**EXTRACTED MATERIAL:**
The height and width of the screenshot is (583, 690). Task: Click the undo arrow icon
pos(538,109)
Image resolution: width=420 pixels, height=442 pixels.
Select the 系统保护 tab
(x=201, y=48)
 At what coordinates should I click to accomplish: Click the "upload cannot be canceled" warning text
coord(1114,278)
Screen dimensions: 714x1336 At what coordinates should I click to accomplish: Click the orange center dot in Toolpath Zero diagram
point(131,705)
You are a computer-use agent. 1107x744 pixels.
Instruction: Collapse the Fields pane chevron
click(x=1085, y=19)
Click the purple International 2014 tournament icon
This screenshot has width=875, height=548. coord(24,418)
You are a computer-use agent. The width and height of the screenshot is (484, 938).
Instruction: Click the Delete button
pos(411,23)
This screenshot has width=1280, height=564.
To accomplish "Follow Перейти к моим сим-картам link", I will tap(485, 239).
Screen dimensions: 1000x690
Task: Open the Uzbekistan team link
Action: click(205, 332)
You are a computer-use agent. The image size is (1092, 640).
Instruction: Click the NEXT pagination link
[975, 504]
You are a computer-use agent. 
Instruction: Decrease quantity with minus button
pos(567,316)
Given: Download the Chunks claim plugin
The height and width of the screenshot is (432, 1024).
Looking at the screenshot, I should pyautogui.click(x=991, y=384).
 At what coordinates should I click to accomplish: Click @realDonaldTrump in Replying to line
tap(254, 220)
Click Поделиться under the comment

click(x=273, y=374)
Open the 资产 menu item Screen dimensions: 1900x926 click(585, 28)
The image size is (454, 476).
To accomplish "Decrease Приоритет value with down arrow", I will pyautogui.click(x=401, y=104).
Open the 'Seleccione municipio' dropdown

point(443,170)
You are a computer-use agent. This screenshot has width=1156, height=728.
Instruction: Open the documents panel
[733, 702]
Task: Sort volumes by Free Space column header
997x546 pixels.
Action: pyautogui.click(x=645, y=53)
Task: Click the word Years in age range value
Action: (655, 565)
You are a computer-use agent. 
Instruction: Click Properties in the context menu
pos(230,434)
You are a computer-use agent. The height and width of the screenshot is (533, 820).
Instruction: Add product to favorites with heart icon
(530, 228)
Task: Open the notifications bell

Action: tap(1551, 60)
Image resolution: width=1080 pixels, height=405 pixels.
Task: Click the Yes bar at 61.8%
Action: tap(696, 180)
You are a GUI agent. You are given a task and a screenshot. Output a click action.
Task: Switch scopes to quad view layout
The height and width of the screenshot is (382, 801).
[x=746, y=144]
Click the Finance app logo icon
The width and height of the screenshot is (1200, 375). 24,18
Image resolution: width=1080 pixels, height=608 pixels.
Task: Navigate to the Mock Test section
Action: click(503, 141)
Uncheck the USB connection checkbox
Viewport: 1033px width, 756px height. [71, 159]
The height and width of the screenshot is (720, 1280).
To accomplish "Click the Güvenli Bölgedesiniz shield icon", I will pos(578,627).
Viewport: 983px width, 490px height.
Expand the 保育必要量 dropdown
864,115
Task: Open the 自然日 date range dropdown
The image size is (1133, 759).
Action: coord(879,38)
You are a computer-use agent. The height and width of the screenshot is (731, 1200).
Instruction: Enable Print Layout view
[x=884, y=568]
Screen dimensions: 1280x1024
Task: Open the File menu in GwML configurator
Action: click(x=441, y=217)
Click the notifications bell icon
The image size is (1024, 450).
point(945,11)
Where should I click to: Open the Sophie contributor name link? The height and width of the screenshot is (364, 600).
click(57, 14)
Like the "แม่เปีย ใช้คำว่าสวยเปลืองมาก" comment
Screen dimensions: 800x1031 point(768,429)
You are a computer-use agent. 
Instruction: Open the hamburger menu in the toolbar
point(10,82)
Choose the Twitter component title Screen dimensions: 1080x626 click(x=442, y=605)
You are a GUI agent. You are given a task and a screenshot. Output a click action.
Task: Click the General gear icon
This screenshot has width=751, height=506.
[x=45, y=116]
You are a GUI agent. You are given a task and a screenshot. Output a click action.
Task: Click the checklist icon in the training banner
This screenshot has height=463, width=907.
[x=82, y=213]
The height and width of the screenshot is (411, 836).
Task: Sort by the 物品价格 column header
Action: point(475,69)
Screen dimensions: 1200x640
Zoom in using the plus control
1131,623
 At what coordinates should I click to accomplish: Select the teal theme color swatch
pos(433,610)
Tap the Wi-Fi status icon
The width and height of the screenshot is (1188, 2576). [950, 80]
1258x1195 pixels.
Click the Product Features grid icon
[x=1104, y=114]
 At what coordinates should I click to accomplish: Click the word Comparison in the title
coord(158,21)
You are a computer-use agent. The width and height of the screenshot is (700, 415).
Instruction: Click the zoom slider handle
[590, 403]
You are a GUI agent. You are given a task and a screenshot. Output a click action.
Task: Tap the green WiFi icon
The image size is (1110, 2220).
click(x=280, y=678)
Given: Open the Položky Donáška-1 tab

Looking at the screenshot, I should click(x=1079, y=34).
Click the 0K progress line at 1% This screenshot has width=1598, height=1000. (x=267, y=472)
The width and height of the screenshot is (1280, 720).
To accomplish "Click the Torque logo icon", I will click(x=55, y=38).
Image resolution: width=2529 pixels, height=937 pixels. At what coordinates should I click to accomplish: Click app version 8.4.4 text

**THE REQUEST:**
Rewrite the records from the line containing "The height and width of the screenshot is (720, 1280)." through the line containing "The width and height of the screenshot is (1188, 2576)." as a Markdown table with the columns Row and Line. Skip blank lines.

**SOLUTION TO THIS PROBLEM:**
| Row | Line |
|---|---|
| 1 | The height and width of the screenshot is (720, 1280). |
| 2 | To accomplish "Click the Güvenli Bölgedesiniz shield icon", I will pos(578,627). |
| 3 | Viewport: 983px width, 490px height. |
| 4 | Expand the 保育必要量 dropdown |
| 5 | 864,115 |
| 6 | Task: Open the 自然日 date range dropdown |
| 7 | The image size is (1133, 759). |
| 8 | Action: coord(879,38) |
| 9 | You are a computer-use agent. The height and width of the screenshot is (731, 1200). |
| 10 | Instruction: Enable Print Layout view |
| 11 | [x=884, y=568] |
| 12 | Screen dimensions: 1280x1024 |
| 13 | Task: Open the File menu in GwML configurator |
| 14 | Action: click(x=441, y=217) |
| 15 | Click the notifications bell icon |
| 16 | The image size is (1024, 450). |
| 17 | point(945,11) |
| 18 | Where should I click to: Open the Sophie contributor name link? The height and width of the screenshot is (364, 600). |
| 19 | click(57, 14) |
| 20 | Like the "แม่เปีย ใช้คำว่าสวยเปลืองมาก" comment |
| 21 | Screen dimensions: 800x1031 point(768,429) |
| 22 | You are a computer-use agent.  |
| 23 | Instruction: Open the hamburger menu in the toolbar |
| 24 | point(10,82) |
| 25 | Choose the Twitter component title Screen dimensions: 1080x626 click(x=442, y=605) |
| 26 | You are a GUI agent. You are given a task and a screenshot. Output a click action. |
| 27 | Task: Click the General gear icon |
| 28 | This screenshot has width=751, height=506. |
| 29 | [x=45, y=116] |
| 30 | You are a GUI agent. You are given a task and a screenshot. Output a click action. |
| 31 | Task: Click the checklist icon in the training banner |
| 32 | This screenshot has height=463, width=907. |
| 33 | [x=82, y=213] |
| 34 | The height and width of the screenshot is (411, 836). |
| 35 | Task: Sort by the 物品价格 column header |
| 36 | Action: point(475,69) |
| 37 | Screen dimensions: 1200x640 |
| 38 | Zoom in using the plus control |
| 39 | 1131,623 |
| 40 |  At what coordinates should I click to accomplish: Select the teal theme color swatch |
| 41 | pos(433,610) |
| 42 | Tap the Wi-Fi status icon |
| 43 | The width and height of the screenshot is (1188, 2576). [950, 80] |